[Entries on target coordinates]
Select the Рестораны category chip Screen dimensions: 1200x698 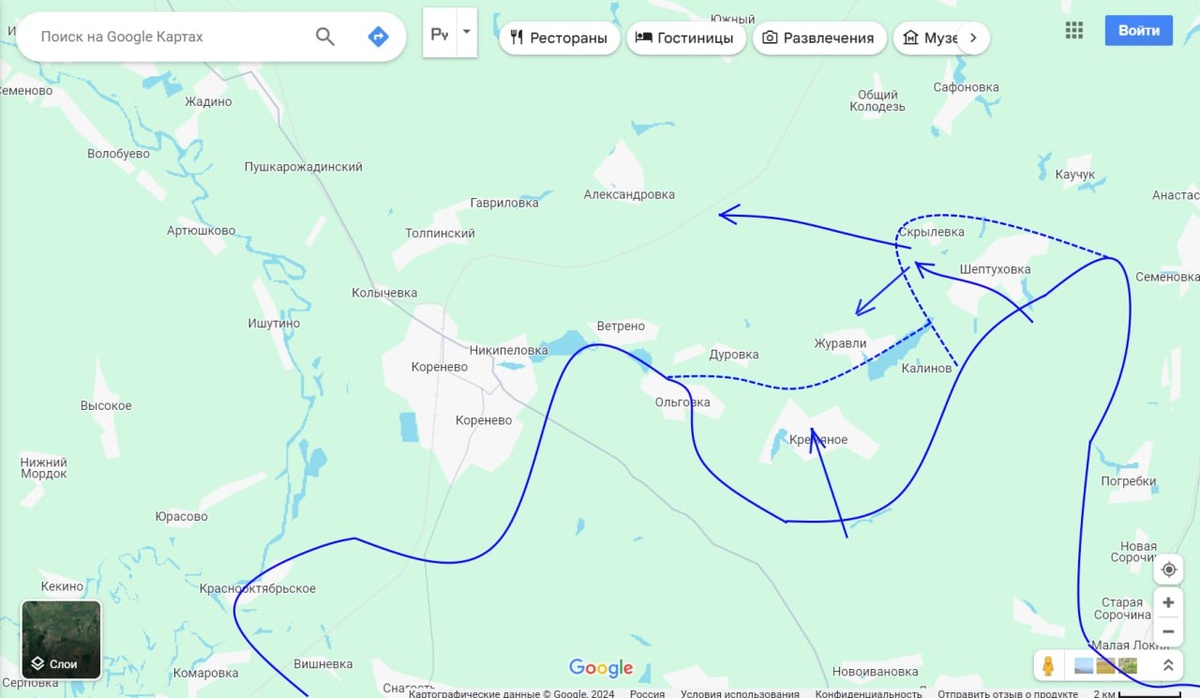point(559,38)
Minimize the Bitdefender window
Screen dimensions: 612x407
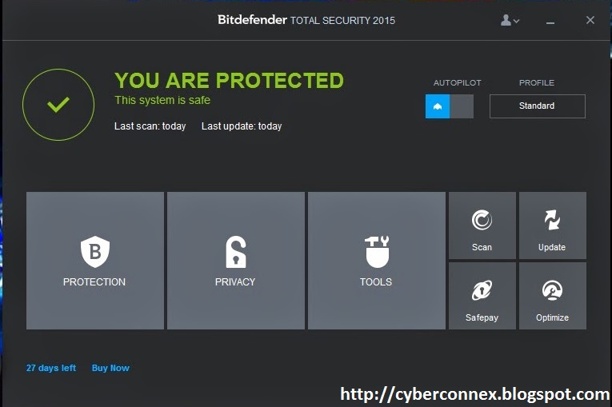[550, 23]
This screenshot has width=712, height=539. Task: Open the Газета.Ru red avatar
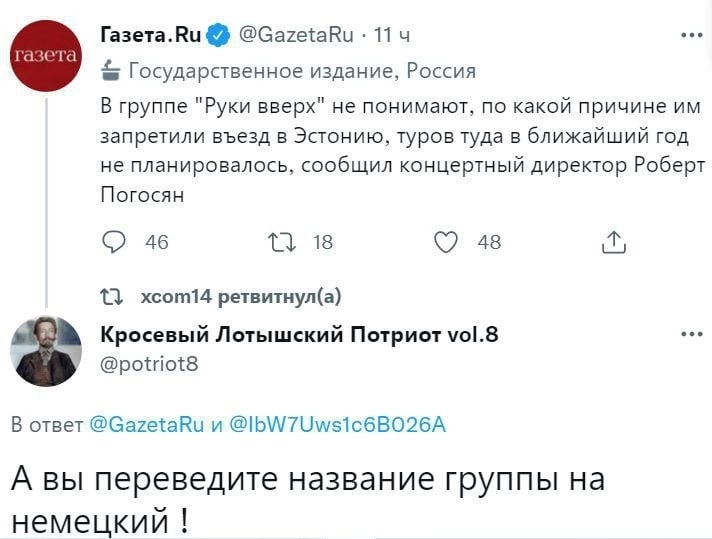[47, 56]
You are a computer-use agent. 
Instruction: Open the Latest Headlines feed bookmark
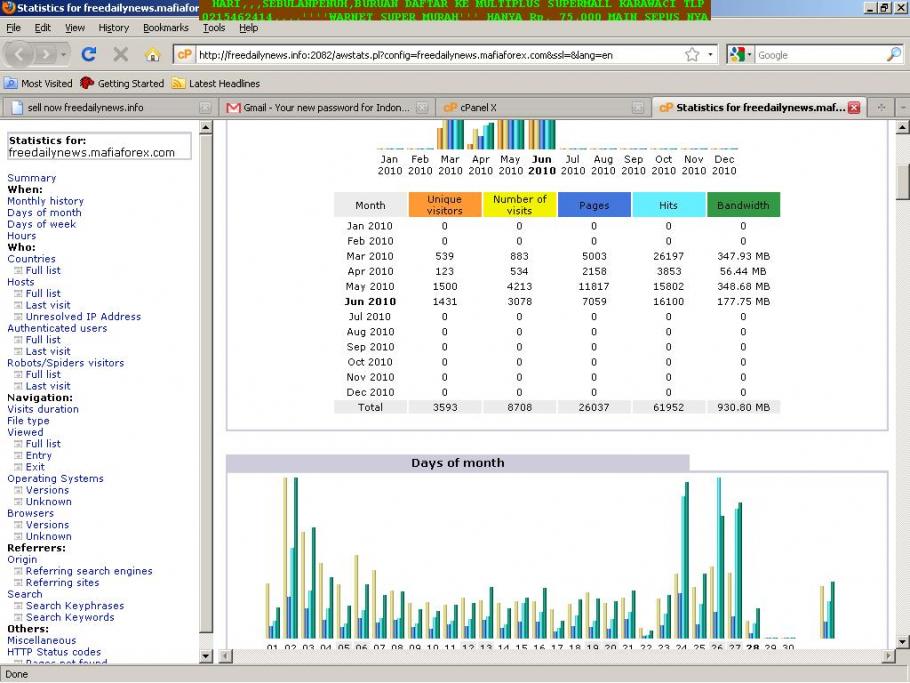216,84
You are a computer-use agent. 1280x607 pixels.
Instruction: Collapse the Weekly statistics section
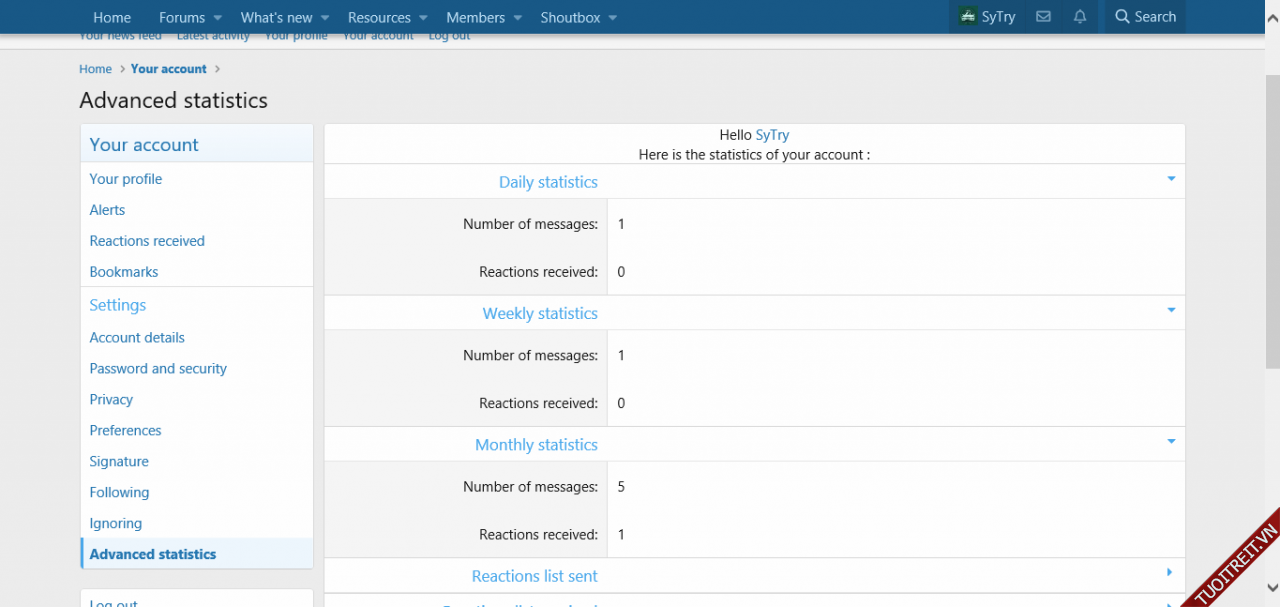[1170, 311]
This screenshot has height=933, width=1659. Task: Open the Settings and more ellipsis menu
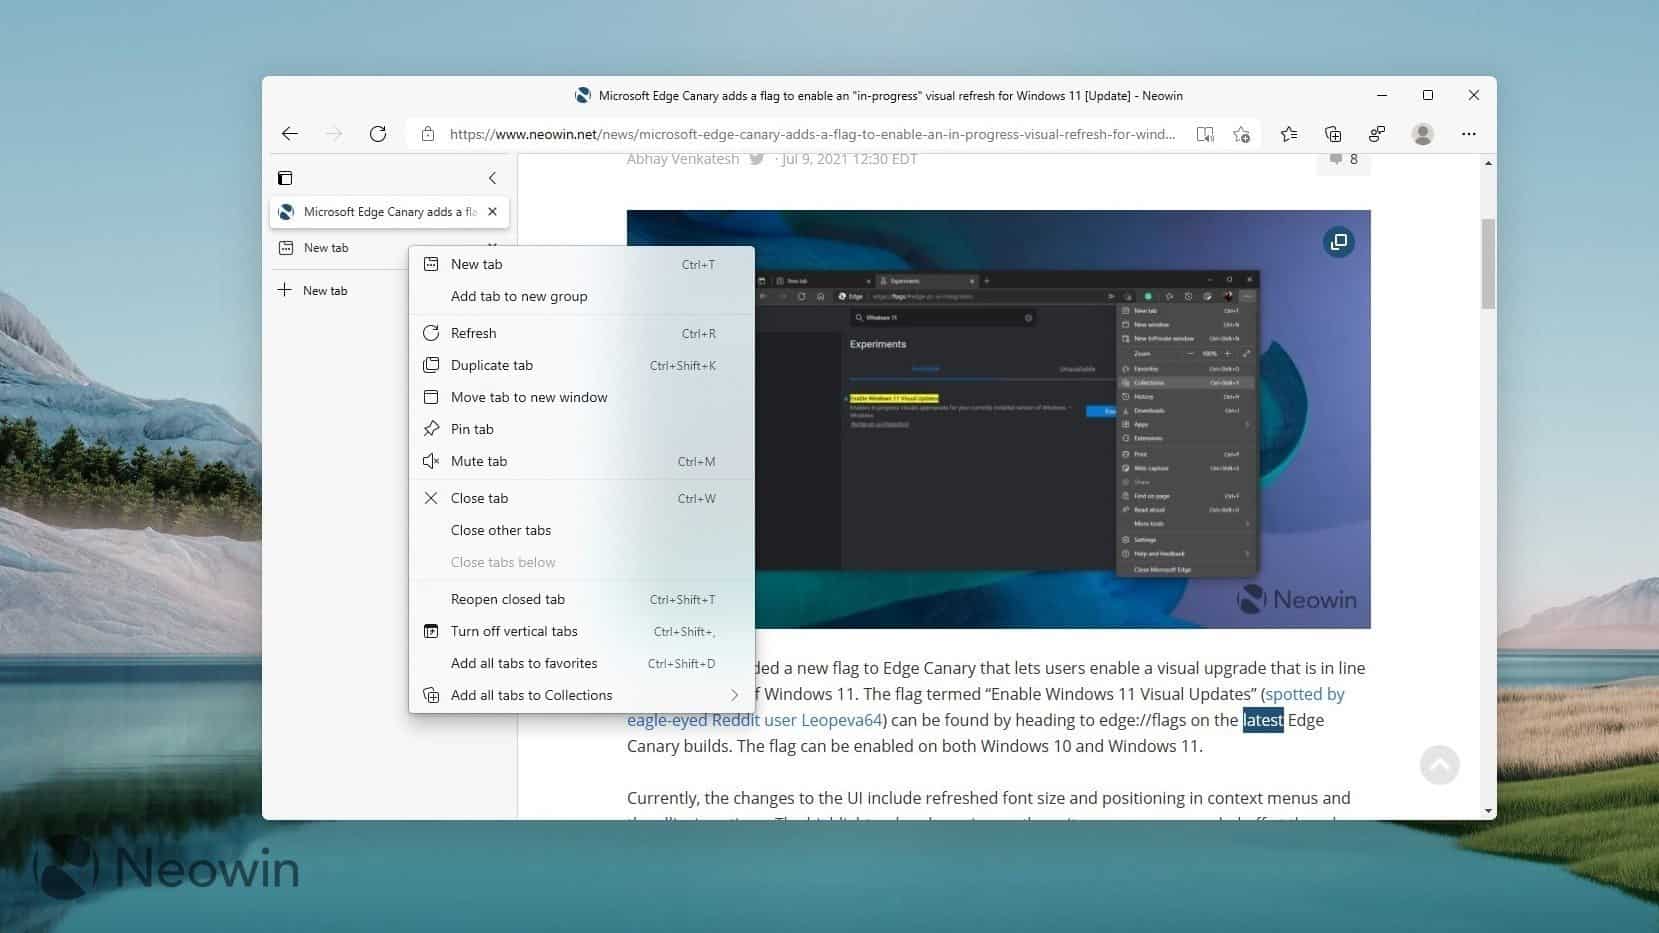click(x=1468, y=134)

--

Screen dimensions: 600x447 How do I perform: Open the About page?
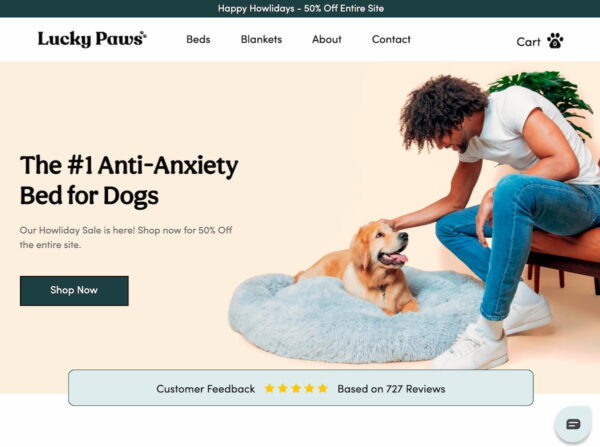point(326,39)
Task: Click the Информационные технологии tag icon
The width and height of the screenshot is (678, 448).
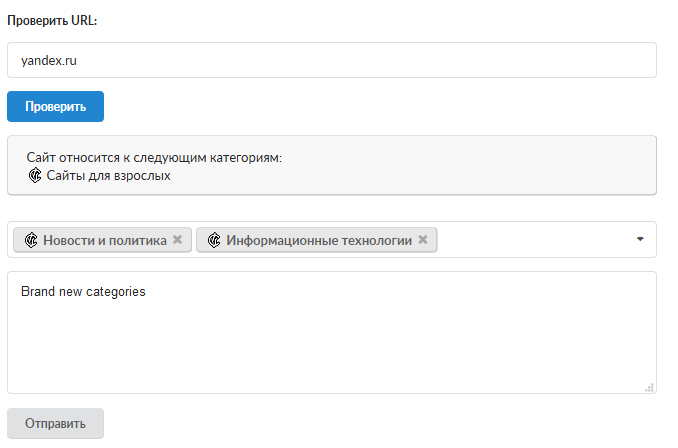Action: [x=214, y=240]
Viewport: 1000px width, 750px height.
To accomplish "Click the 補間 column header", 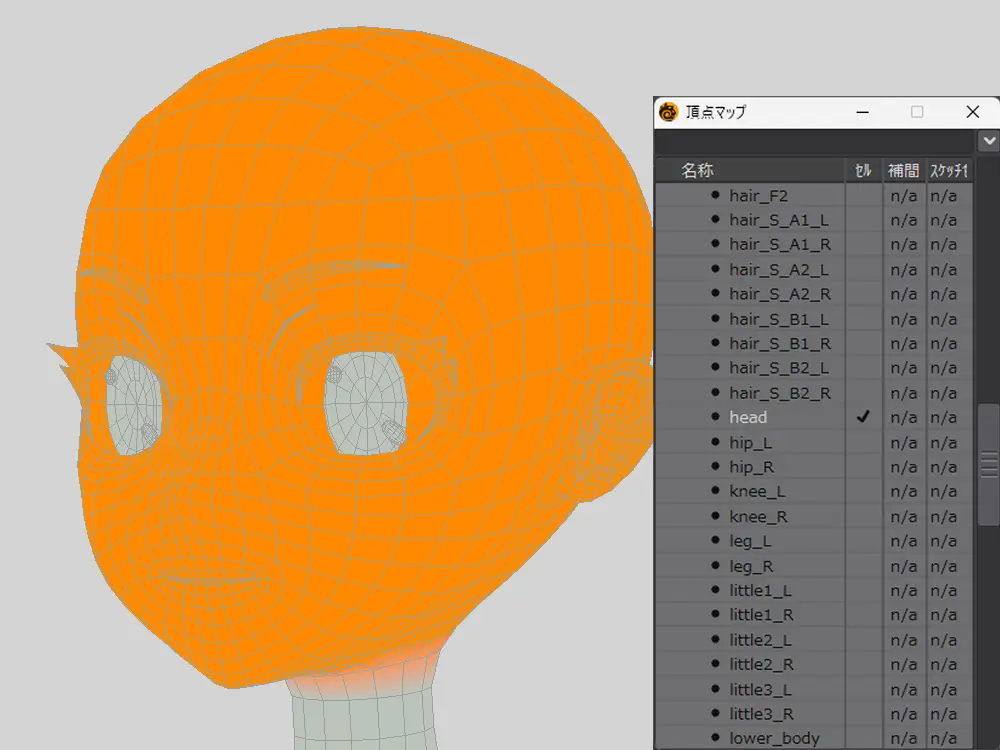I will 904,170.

Problem description: How many lines in the rows above contain the string "Instruction", with case counting? Reply with the number only.

Task output: 2